Reply to Peace Now on J’lem

Posted on April 19, 2010 In Blog

Americans for Peace Now’s Debra DeLee pens a reply to my (Nathan Diament’s) op ed in Politico defending the unity of Jerusalem and its place in Jewish history, faith and identity.

Not content to focus on the facts or arguments alone, Ms. DeLee insists on maligning me as an “obstructionist” who, apparently, does not belong in the ranks of those at Peace Now – who are the “us who care about Israel” – and “peddling” an agenda of “derailing the renewal of…peace talks.” I will confine my reply to the few facts and arguments contained in the Peace Now reply:

Yes, I know that previous Israeli Prime Ministers Rabin, Barak (not Sharon, as DeLee states) and Olmert were willing to negotiate over Jerusalem. I concede, as anyone must, that the Palestinian claims on Jerusalem require that it be a topic on the negotiation agenda. But it is also the case that none of these past Prime Ministers committed Israel to such a re-division, much less concluded a deal – especially as Arafat and Abbas rejected whatever concessions in Jerusalem were being offered. And so, especially in the wake of the Palestinians’ post-Oslo resort to Intifada and post-Olmert rejection of even entering into face-to-face negotiations, the current Israeli government has explicitly declared its commitment to a unified Jerusalem in which people of all faiths are secure and the city is at peace.

Of course, “Jerusalem’s holiness…derives from the Divine decision to house to Holy of Holies there.” I am pleased that in the course of advocating the recognition of “Palestinian national aspirations” in Jerusalem, DeLee does not take the Palestinian’s tack and deny the historic and religious connection of the Jews to Jerusalem. And, of course, a “political deal could [not] make Jerusalem less holy.” But a peace deal that cedes (or wrests) the Holy City from Israeli sovereignty will make Jerusalem less secure and drive a dagger into the heart of Jewish and Israeli identity. As Americans, we should not want the Obama Administration to press for Jerusalem’s division for that former reason, as Jews we should not support Jerusalem’s division for that latter reason.

On the security point, we have a track record to look at; a history from 1948-1967 of Arab rule in Jerusalem and the barring of Jews from our holy sites and destruction of them too. And, we have a more recent track record, of just the past few years, when synagogues in Gaza were sacked after that territory came under Palestinian control and Joseph’s Tomb in the West Bank and other sites under Arab control have also been defaced and degraded.

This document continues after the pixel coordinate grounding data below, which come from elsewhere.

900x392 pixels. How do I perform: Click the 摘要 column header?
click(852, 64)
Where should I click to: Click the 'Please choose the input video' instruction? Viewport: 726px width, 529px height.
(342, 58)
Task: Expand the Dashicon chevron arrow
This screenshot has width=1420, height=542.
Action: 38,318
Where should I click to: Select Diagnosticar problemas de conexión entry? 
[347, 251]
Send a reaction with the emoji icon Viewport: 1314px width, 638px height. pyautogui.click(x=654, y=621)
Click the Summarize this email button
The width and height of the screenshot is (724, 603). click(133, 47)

On the identity point, the Palestinians can, and do, claim an attachment to Jerusalem, but on the facts, their claim pales in comparison to the Jewish claim. I laid out the Jewish claims in my essay. As to the Palestinian claims:
On history – our connection to Jerusalem in 3000 years old, theirs is not; and you will not find Palestinian claims to Jerusalem prior to its recapture by Israel in 1967, it is not even mentioned in the PLO’s founding covenant of 1964.
On religion – in Islam, Jerusalem is their third holiest site, as opposed to our holiest; it is not mentioned in Koran once, it is in the Hebrew Bible hundreds of times; Muslims face Mecca, even when praying in Jerusalem, Jew face Jerusalem from wherever we pray.

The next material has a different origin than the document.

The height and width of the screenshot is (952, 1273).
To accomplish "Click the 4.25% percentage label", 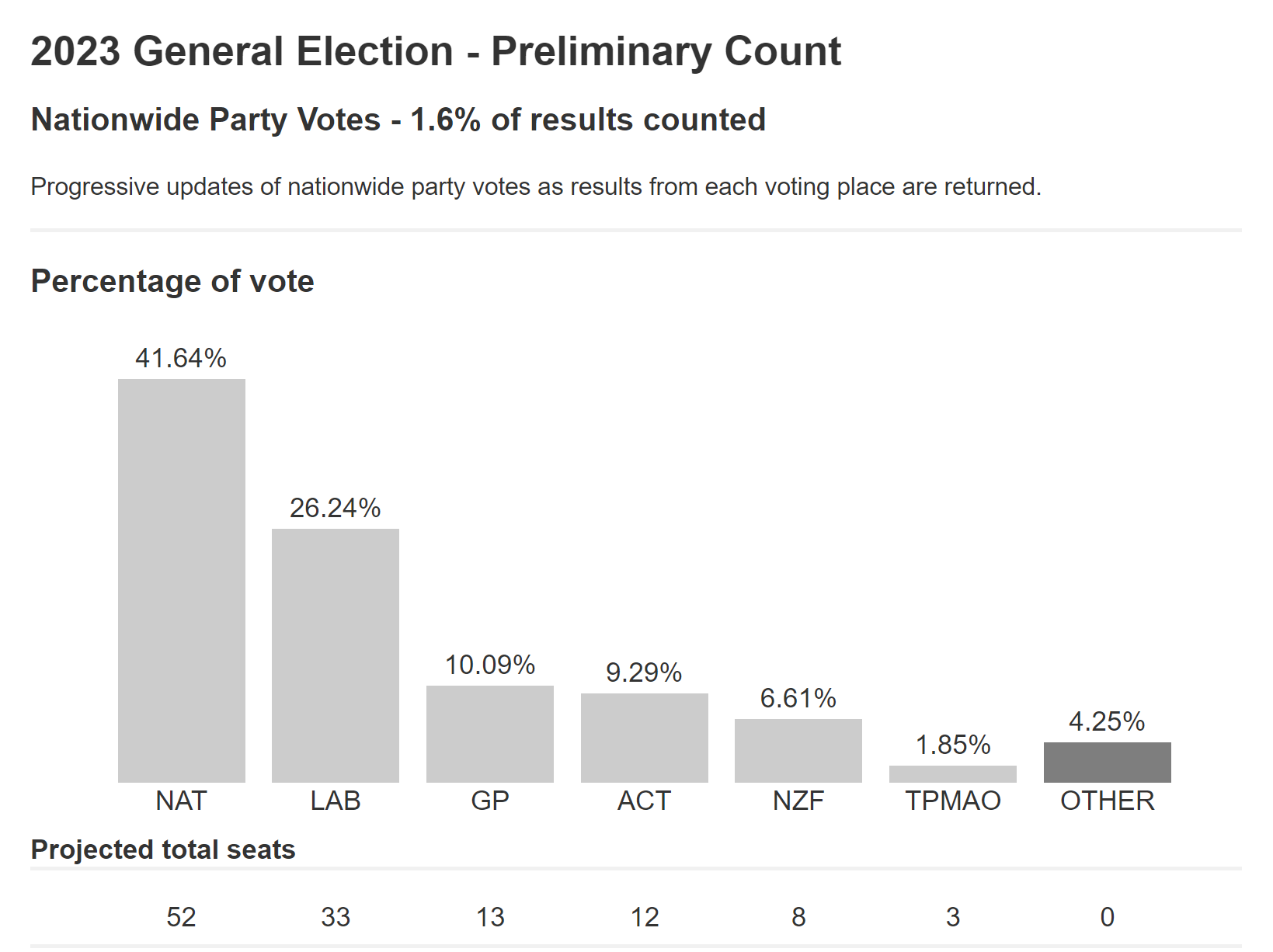I will pos(1107,721).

Finally, in contrast to one who seeks to derail peace talks, I put forward the simple point that, in light of all this, that the “status quo [in Jerusalem] – de jure Israeli sovereignty with de facto Muslim control” over their holy sites “is more commendable than any speculative new ‘international regime’” for the holy city. The recognition of this position by the Obama Administration could actually advance peace, not derail it.

Like so many others, including Mssrs. Brzezinski and Solarz to whom my essay was directly responding to, the fine folks at Peace Now seem to believe that for peace to be achieved Israel must sacrifice everything. Peace is desirable. Peace is to be pursued. Peace is to be prayed for. But peace at any price – at the price of security, identity, faith and history? – is that a peace worth having?